__Source data__.
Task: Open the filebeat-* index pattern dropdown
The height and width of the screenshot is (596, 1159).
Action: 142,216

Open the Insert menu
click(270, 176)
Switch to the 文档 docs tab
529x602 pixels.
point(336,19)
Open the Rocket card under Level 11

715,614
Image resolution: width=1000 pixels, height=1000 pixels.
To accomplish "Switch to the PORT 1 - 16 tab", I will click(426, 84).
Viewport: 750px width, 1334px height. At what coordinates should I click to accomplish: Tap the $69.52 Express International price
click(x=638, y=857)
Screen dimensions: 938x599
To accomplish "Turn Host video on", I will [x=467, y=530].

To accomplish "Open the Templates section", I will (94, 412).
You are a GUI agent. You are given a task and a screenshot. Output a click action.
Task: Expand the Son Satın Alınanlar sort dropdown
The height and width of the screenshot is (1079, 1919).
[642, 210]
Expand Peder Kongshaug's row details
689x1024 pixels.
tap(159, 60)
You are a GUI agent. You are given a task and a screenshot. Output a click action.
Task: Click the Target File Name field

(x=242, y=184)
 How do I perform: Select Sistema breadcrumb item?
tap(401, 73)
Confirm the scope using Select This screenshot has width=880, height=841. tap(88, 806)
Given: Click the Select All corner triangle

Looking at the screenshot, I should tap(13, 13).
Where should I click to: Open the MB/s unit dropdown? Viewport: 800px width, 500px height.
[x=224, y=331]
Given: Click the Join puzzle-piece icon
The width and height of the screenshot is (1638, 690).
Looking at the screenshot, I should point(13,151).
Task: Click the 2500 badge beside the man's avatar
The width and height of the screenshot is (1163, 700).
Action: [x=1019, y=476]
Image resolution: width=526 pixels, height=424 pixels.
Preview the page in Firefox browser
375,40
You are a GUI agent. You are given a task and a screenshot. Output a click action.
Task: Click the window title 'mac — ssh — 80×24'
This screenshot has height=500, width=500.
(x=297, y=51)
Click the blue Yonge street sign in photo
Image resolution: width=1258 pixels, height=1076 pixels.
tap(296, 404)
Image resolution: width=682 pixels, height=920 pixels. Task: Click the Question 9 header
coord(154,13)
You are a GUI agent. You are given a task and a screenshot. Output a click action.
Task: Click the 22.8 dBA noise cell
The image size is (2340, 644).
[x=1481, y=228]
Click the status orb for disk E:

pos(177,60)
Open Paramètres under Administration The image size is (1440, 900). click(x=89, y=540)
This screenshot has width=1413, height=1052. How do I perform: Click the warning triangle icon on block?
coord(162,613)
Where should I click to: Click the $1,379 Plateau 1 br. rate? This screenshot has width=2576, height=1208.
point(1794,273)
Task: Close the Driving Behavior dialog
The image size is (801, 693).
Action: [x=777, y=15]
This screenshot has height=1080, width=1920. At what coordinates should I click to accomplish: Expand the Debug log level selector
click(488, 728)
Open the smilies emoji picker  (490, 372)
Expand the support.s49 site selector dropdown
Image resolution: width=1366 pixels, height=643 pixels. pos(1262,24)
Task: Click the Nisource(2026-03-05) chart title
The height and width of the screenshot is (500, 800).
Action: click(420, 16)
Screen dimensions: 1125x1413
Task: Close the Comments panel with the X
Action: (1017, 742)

__Requirement__.
Pick out every line above that contains the word "will" and copy it.

__Completed task__.
To accomplish "Switch to the PORT 1 - 16 tab", I will click(426, 84).
To accomplish "Turn Host video on", I will [x=467, y=530].
To accomplish "Open the Templates section", I will (94, 412).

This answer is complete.